▶ **WORK REQUIRED**
Count how many lines of the listing below contain the string "height", treating uppercase and lowercase letters as distinct. Reply with the number alone.

▶ **TASK INPUT**
——
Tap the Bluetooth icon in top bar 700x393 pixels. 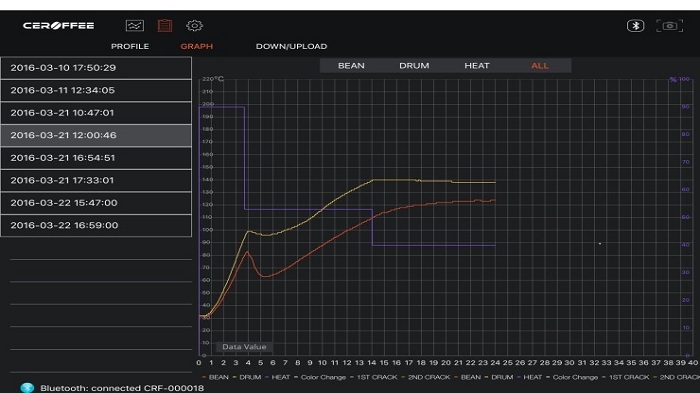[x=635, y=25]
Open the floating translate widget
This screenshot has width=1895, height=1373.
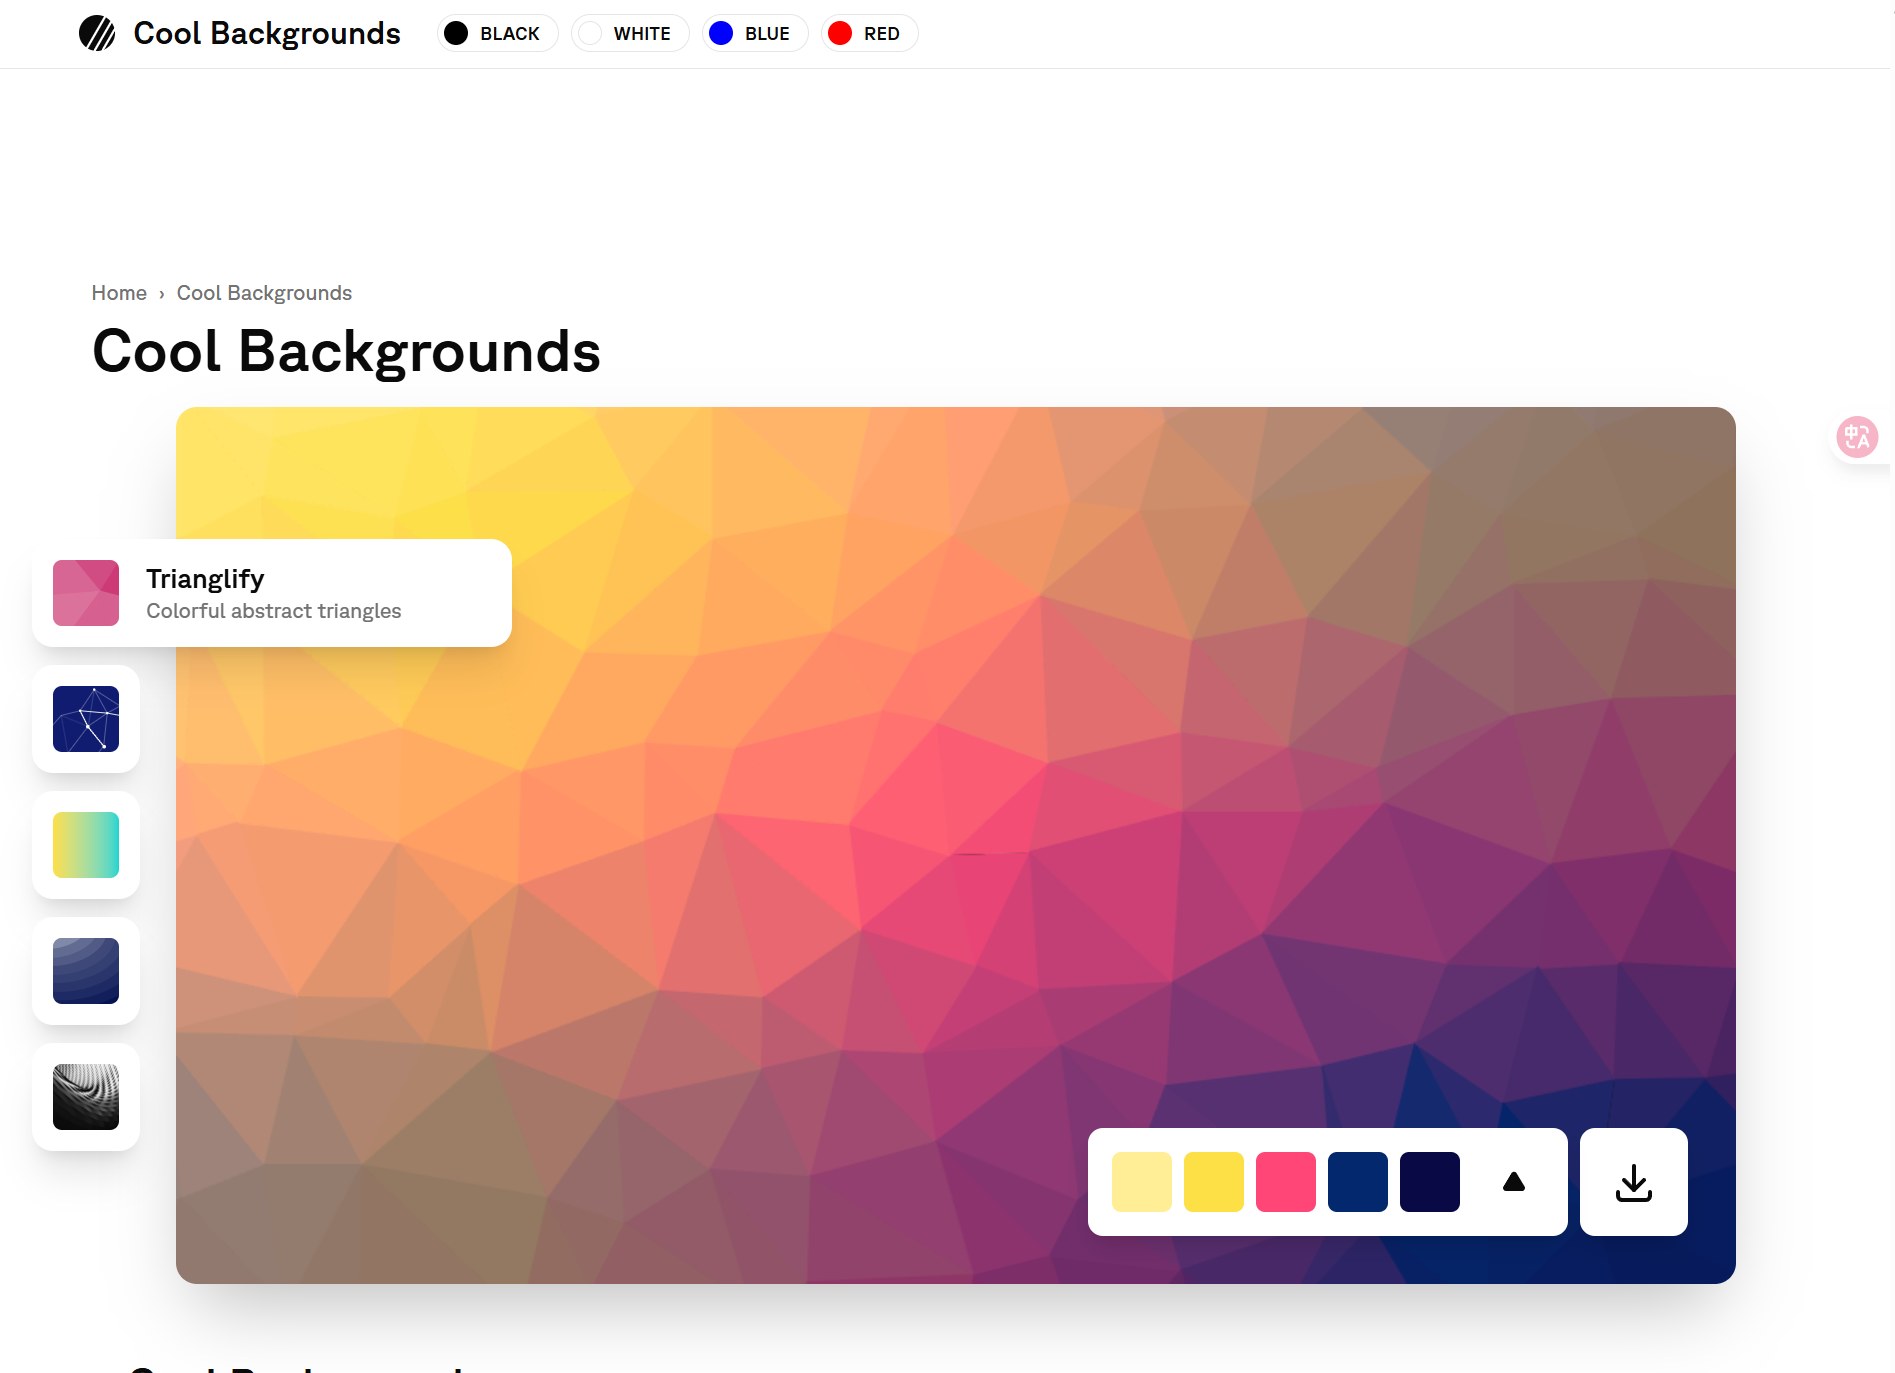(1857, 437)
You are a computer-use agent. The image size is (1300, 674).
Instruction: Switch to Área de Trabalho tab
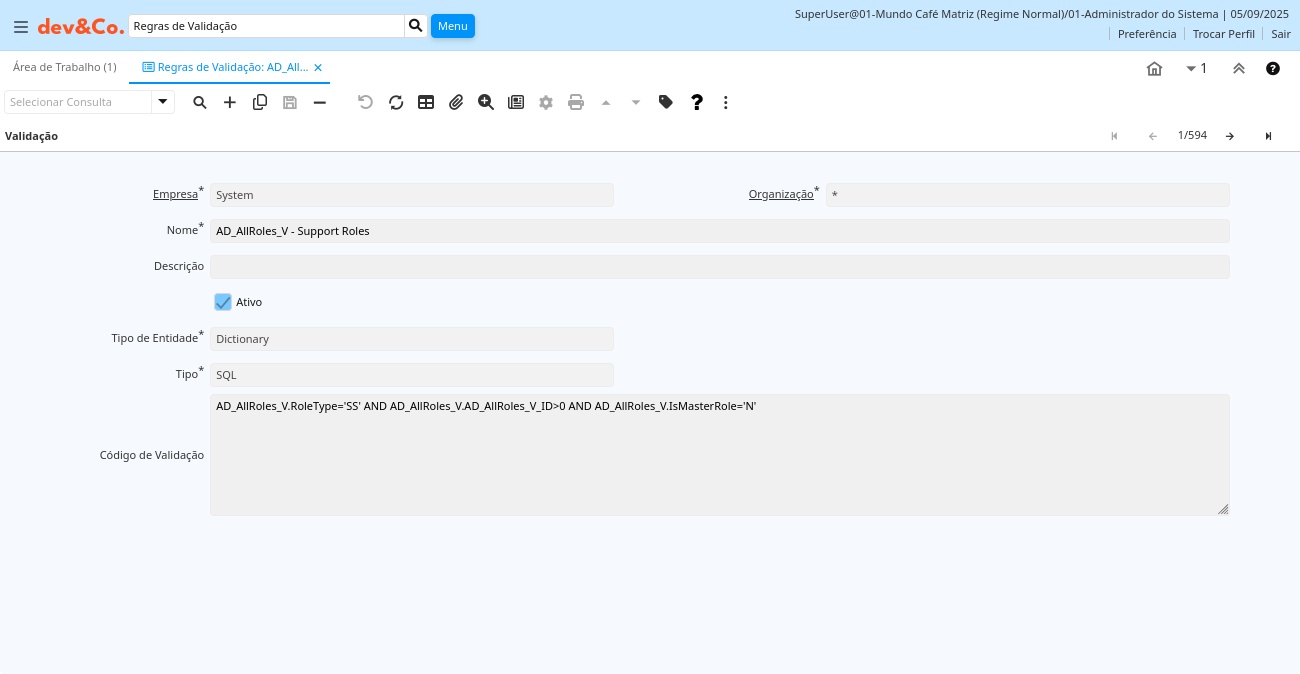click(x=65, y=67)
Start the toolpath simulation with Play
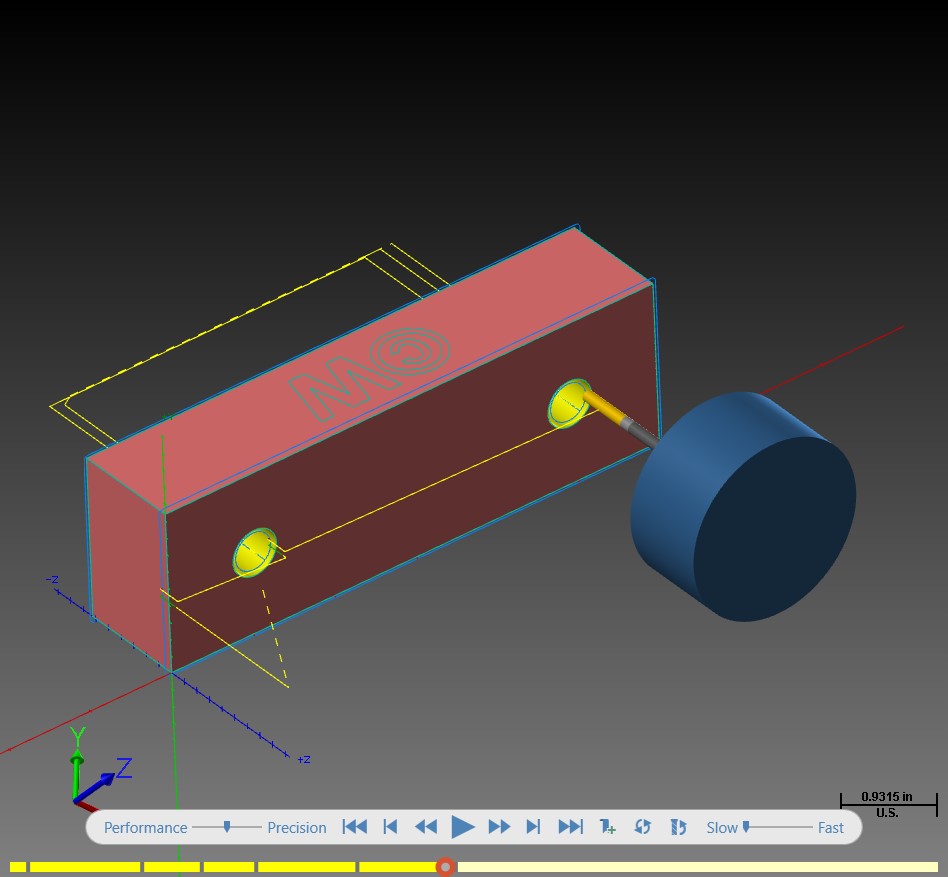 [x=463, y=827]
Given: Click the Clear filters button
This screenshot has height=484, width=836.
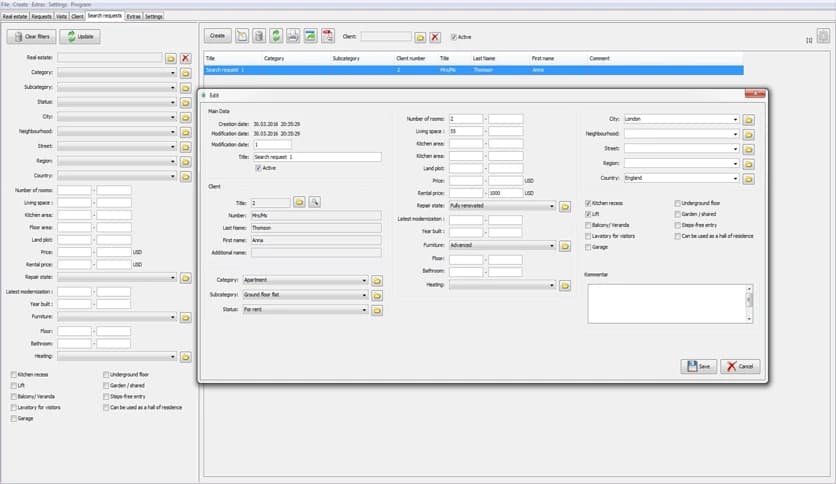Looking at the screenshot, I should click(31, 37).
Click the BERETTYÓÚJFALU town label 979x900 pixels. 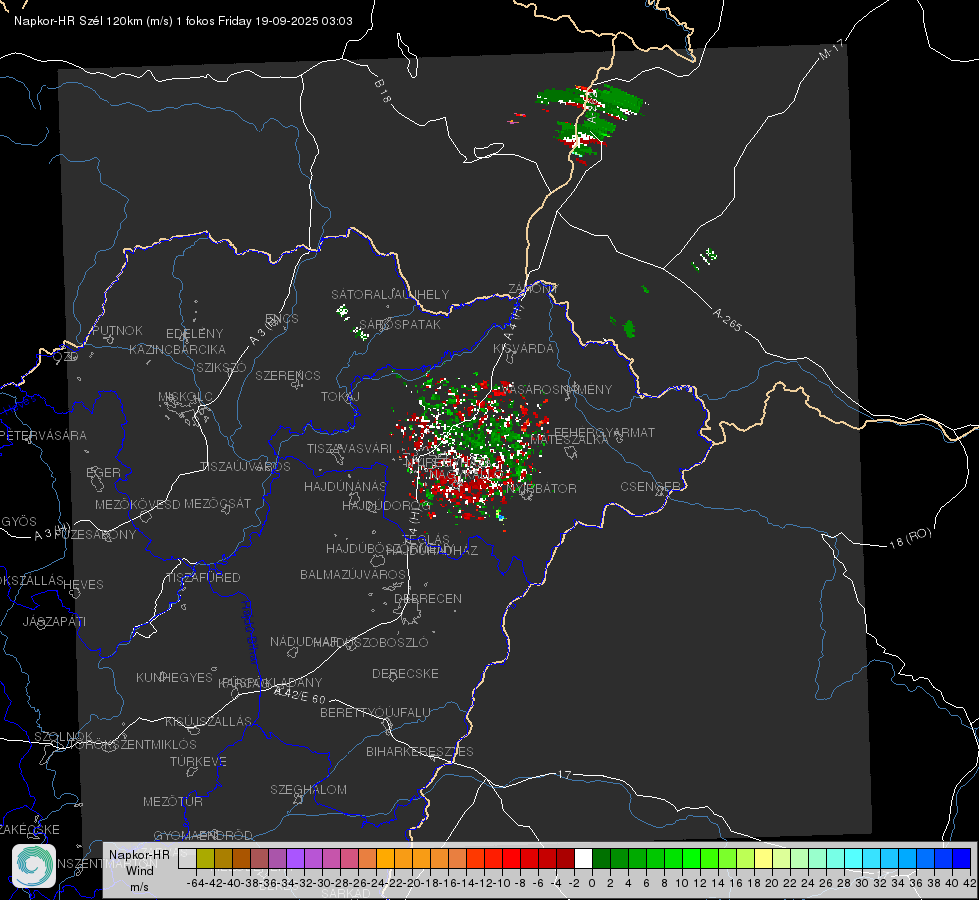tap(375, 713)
——
▶ **ANSWER BELOW**
2